§ REQUIREMENT: Please copy out each line of the entries in which "window" appears.

Data entries

▼

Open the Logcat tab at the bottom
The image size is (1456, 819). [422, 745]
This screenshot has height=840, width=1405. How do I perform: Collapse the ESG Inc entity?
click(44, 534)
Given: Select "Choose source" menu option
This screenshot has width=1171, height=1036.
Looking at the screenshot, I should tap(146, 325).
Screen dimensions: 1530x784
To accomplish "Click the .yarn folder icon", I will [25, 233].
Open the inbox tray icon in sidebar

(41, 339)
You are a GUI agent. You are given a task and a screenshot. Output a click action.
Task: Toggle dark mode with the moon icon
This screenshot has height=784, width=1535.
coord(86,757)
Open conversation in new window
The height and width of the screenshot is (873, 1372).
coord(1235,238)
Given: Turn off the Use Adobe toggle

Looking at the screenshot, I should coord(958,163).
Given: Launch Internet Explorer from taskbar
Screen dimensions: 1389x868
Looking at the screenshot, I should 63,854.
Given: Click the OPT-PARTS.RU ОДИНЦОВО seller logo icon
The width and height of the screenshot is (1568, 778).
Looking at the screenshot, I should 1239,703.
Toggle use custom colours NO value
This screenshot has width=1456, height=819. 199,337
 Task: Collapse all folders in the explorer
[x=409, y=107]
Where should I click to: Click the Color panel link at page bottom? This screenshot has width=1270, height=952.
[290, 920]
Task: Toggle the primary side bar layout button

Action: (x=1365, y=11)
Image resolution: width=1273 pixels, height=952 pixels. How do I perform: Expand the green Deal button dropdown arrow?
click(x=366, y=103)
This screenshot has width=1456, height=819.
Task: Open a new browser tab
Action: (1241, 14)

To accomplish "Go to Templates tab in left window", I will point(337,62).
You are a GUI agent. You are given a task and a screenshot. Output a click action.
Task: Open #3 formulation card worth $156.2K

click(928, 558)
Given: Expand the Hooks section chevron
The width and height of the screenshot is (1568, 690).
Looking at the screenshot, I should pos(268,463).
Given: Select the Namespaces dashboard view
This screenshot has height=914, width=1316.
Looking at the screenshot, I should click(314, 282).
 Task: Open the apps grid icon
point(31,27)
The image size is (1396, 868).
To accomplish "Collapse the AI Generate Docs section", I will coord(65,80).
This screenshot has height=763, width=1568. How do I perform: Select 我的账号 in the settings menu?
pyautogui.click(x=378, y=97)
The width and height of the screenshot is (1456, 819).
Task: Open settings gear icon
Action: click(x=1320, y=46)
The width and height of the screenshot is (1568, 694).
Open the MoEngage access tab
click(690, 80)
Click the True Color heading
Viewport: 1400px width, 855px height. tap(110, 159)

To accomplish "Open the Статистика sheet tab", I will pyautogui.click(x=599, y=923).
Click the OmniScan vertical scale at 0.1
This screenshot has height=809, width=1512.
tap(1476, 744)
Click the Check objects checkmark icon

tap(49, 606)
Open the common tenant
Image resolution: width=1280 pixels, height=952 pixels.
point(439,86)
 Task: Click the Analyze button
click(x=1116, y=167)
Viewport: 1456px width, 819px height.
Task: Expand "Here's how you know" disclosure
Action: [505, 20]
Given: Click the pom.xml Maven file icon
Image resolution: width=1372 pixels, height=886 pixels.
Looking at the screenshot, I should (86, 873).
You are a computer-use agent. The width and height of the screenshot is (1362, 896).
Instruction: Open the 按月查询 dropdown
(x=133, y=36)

▲

§ SOLUTION BELOW:
Open conversation in new window
To accomplish "Go to Templates tab in left window", I will point(337,62).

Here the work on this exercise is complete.